Emmanuelle Bertrand, Pascal Amoyel - Alkan, Liszt (2001)
  • Title: Alkan, Liszt
  • Year Of Release: 2001
  • Label: Harmonia Mundi
  • Genre: Classical
  • Quality: APE (image+.cue,log,scans)
  • Total Time: 01:05:59
  • Total Size: 242 mb
  • WebSite:
Tracklist:

Charles-Valentin Alkan:
[01]-[04] Sonate de concert pour piano et violoncelle op. 47

Franz Liszt:
[05] Premiére Elégie
[06] Deuxième Elégie
[07] La lugubre gondole (Troisième Elégie)
[08] Romance oubliée
[09] Die Zelle in Nonnenweth

Performers:
Emmanuelle Bertrand (cello)
Pascal Amoyel (piano)

The Harmonia Mundi label doesn't pay a lot of lip service to music outside of its core, Baroque and back-centered repertoire, although it has achieved some marvelous things in contemporary music and, very occasionally, the off-the-beaten-path romantic repertoire. Emmanuelle Bertrand Plays Alkan and Liszt belongs to this last category, featuring cellist Emmanuelle Bertrand and pianist Pascal Amoyel in cello and piano works of two composers not at all generally associated with chamber music, Charles-Valentin Alkan and Franz Liszt. This is such an intelligent combination; the two were friends and almost exact contemporaries, and both only composed a little music for the cello. The Sonate de concert is a relatively late work for Alkan and quite long for a cello sonata at 33 minutes. It is quite different from his piano music in that for the most part the elements of characterization so often found in his other music give way to an admiration for classical form and balance, though it is quite romantic in tone, almost like Schumann. TheAdagio is genuinely lovely and restrained, and as a whole this piece makes one wish that Alkan had spent a bit more time exploring chamber forms, although as it was he had to pay out of his own pocket to get this sonata published. The prestissimo Finale alla saltarella is stated in Alkan's usual terms.
However, the Liszt is the most stunning music here; all of Liszt's cello music, like Alkan's, comes from late in his active career. La Lugubre gondola exists in at least four distinct and separate piano versions and the cello and piano incarnation is not a rescoring of any of these, but yet another version, and it is extraordinary. All of Liszt's funeral gondola pieces, along with another called R.W. -- Venezia, were written from impressions of Richard Wagner's funeral procession in Venice, and there's something about this cello and piano version that is particularly moving and sounds in a distinctively European voice.
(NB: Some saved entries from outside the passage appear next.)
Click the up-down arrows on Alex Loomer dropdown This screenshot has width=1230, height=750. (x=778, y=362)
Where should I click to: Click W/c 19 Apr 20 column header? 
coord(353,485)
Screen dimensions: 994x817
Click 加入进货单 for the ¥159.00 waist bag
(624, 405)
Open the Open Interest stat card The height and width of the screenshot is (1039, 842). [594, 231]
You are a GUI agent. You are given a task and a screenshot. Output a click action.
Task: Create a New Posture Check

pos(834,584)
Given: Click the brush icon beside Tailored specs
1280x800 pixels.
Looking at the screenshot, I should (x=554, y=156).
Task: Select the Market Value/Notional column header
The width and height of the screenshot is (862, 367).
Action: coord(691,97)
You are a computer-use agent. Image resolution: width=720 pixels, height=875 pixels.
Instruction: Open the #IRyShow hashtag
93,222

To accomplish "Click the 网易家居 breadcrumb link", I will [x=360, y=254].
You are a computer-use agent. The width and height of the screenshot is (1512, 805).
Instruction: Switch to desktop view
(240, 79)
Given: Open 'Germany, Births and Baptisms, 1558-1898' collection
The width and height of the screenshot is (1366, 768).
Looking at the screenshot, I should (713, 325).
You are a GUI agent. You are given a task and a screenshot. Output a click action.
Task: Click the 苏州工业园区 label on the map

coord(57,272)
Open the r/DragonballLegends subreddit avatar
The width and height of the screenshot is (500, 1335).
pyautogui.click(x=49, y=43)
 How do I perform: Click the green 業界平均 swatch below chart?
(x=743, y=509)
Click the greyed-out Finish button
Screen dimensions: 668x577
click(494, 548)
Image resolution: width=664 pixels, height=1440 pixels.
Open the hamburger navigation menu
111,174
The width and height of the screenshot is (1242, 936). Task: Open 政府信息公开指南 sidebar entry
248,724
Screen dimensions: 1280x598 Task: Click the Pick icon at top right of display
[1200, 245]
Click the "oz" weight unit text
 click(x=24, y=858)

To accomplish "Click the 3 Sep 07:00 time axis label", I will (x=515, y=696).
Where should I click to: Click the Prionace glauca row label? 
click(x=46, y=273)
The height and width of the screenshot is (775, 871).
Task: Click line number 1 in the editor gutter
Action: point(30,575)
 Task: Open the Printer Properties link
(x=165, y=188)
Here, Bertrand is especially effective; while pulling off the bow-busting figurations in Alkan's saltarello was probably more difficult from the standpoint of pure playing, her careful and measured gradations of volume and innate sense of phrasing in La Lugubre gondola elevates this disc from the extraordinary to the essential. Much the same can be said of Die Zelle in Nonnenwerth and the two Élegies, and in all, Bertrand and Amoyel explore the spaces and draw palpable emotional strength from these late utterances of Liszt. If ever you're in the mood for a little Death in Venice and not necessarily from the movie, Emmanuelle Bertrand Plays Alkan and Liszt is the disc that you probably want; those who are devoted to romantic music for the cello will guard their copies jealously. This is the original 2001 issue of the disc; in 2008 it was re-released in Harmonia Mundi's HM Gold series.